▽

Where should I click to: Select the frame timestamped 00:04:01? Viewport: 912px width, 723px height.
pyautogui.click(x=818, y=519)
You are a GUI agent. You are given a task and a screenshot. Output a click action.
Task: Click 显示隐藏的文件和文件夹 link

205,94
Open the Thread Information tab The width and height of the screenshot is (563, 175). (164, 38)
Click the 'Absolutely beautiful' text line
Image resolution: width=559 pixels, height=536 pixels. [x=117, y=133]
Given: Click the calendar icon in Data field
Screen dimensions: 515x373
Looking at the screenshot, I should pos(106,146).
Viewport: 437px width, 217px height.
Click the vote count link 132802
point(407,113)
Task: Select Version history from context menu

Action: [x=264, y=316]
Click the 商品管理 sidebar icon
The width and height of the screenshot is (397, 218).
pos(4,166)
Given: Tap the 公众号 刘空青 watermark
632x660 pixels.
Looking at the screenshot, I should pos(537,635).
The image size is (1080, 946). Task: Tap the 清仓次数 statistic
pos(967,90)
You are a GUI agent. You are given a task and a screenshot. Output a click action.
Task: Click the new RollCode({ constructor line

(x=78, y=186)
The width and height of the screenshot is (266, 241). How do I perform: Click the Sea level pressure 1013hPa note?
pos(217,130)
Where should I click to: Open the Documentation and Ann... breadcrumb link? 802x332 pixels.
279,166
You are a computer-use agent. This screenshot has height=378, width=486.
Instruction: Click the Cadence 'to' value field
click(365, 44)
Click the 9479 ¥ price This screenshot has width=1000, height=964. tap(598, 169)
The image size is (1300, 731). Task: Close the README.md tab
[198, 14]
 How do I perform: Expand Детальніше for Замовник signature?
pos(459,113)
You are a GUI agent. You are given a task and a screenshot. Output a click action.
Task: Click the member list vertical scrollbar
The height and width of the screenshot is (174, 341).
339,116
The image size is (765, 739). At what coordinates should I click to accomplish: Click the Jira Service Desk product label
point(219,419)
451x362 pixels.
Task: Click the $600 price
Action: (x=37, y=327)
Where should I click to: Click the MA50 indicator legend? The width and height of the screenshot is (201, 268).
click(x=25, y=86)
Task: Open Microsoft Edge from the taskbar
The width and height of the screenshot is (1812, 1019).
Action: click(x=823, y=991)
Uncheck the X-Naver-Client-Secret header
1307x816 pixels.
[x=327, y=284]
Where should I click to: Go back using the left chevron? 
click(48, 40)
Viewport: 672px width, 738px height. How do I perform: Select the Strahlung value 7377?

△

● **Challenge**: Copy the rows above word for word, from the line with "Click the 9479" to the line with "click(x=25, y=86)", including both.

● **Completed task**:
Click the 9479 ¥ price This screenshot has width=1000, height=964. tap(598, 169)
The image size is (1300, 731). Task: Close the README.md tab
[198, 14]
 How do I perform: Expand Детальніше for Замовник signature?
pos(459,113)
You are a GUI agent. You are given a task and a screenshot. Output a click action.
Task: Click the member list vertical scrollbar
The height and width of the screenshot is (174, 341).
339,116
The image size is (765, 739). At what coordinates should I click to accomplish: Click the Jira Service Desk product label
point(219,419)
451x362 pixels.
Task: Click the $600 price
Action: (x=37, y=327)
Where should I click to: Click the MA50 indicator legend? The width and height of the screenshot is (201, 268).
click(x=25, y=86)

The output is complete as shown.